I spoke with an expert panel about the advantages of data mesh, which is a decentralized data architecture that organizes data by specific business domain. Among other advantages, data mesh allows self-service data access across an organization – along with governance – which can enable significant competitive advantage.
The panelists:
- Ana Matei, who leads the Customer Solutions Architecture space for Capital One Software.
- Vishal Shah, Data Architect Manager at Pitney Bowes.
See transcript, podcast and video below.
Listen to the podcast:
Also available on Apple Podcasts
Watch the video:
This transcript has been edited for length and clarity.
eWeek: Why are companies moving toward data mesh architecture?
Ana Matei: I think there’s a lot to unpack here. I would like to start by setting the stage with what data mesh is at its core. In the most simple terms, it is an architectural concept, but also a paradigm shift that distributes the handling of data in an organization to the individual lines of business or domains or individual teams.
It is a new approach to managing and distributing data within large organizations. In that sense, data mesh departs from the traditional approach of centralizing data responsibilities under one large data team and instead allows companies to access and analyze data at scale.
So the core idea here is decentralizing data ownership and management across the organization by treating that data as a product.
Data mesh, in my opinion, has emerged as an important framework to help companies scale in a well-managed cloud data ecosystem, in a complex data environment in which volumes and sources of data are growing exponentially by the day.
There are four main principles that support the data mesh architecture that I would like to run through at a super high level:
Data as a product: So think of this as data teams applying product thinking to their data sets. In other words, an organization can assign a product owner to a data and apply the same rigorous product principles to data assets to provide real value to its end consumers.
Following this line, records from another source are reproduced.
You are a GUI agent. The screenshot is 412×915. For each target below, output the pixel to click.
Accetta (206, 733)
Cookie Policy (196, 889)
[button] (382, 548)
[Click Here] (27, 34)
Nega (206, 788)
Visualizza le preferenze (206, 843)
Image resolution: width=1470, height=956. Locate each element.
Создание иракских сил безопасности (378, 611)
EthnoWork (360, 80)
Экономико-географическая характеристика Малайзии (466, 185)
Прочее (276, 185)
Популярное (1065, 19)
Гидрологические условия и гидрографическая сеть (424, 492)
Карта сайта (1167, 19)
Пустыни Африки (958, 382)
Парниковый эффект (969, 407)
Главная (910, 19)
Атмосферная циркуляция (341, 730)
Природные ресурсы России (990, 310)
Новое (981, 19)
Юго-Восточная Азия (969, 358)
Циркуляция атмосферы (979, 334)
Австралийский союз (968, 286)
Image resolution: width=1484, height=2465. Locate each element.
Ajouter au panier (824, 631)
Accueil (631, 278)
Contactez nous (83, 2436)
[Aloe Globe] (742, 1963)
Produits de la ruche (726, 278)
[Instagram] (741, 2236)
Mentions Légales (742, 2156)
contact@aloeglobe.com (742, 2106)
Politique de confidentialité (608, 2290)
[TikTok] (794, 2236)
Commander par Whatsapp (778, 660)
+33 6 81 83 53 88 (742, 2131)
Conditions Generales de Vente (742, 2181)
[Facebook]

These data products should be developed, versioned and managed as a software would be.
Data ownership: This translates into data ownership being federated among domain experts who are responsible for producing assets for analysis and business intelligence.
Self-service data platforms principle: This would essentially be a platform that would handle the underlying infrastructure needs of processing data while providing the tools necessary for a domain specific autonomy.
Federated computational governance principle of data mesh: This essentially translates into a universal set of centrally defined standards that ensure conformity to data quality, security policy compliance across all these different data domains and data owners.
eWeek: Three reasons why companies are moving toward a data mesh architecture.
Ana Matei: In no particular order, I would say scalability and agility, as the domain teams within this construct can respond quickly to changing business requirements without centralized data teams for every related task, which typically adds a lot of delays in bottlenecks.
Another main reason is reduced data silos, which has historically plagued teams in traditional architectures. So by promoting data as a product approach, each domain can take ownership of the data and make it available for consumption by other teams.
The third reason is the empowerment of domain experts to manage all of the products in their business units independently without having to rely on centralized data engineering teams.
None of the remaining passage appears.